O homem que amava cachorrosRevoluções como a francesa e a bolchevique trariam o vírus da auto aniquilação de suas lideranças, essa é a tese subjacente ao romance O Homem que amava os cachorros, de Leonardo Padura (Editora Boitempo). Em seiscentas páginas, o autor vai desfibrando a última década de vida de dois homens: Trotsky e Juan Mercader. O segundo matou o primeiro com um golpe de picareta no crânio, em 1940, em Coyoacán, México. Ambos eram comunistas, mas Trotsky estava no exílio, por divergir de Stálin, e foi vítima deste. Mercader infiltrou-se entre os seguidores de Trotsky até ser recebido sem suspeitas na casa onde o exilado morava. Atacou-o no momento em que ele alimentava os coelhos.
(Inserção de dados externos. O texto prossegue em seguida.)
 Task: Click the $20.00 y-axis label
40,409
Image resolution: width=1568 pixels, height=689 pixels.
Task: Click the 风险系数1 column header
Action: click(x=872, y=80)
Leonardo Padura é cubano e expõe algumas mágoas com o sistema, principalmente no tocante à censura. É um homem de 62 anos que passou a maior parte da vida imaginando que Trotsky era um traidor e que Stálin tinha razão. Não perdoa o governo cubano por isso. Acho que essa postura compromete um pouco o romance. Ele toma partido. O livro é escrito na terceira pessoa e cheio de adjetivos. Mercader morou em Cuba e o autor o conheceu ou conheceu um amigo dele. Isso não fica claro. Mercader carregava uma cicatriz na mão, feita pelos dentes de Trotsky quando reagiu ao ataque. O assassino não conseguia esquecer o grito da vítima. Isso é muito bem descrito, de uma fora um tantonoir. Padura é autor de livros policiais. Há muita informação na obra, muita pesquisa. Imagino que se ele optasse pela primeira pessoa dos dois personagens, o livro poderia ter alcançado um nível ainda melhor. Ele deixaria que o leitor decidisse a vilania ou o heroísmo dos personagens.  Mas, de qualquer forma, é uma obra admirável e envolvente que se lê sem esforço. Para quem sonhou algum dia com o socialismo implantado no planeta, é um livro triste. Mas, certamente aprendemos alguma coisa.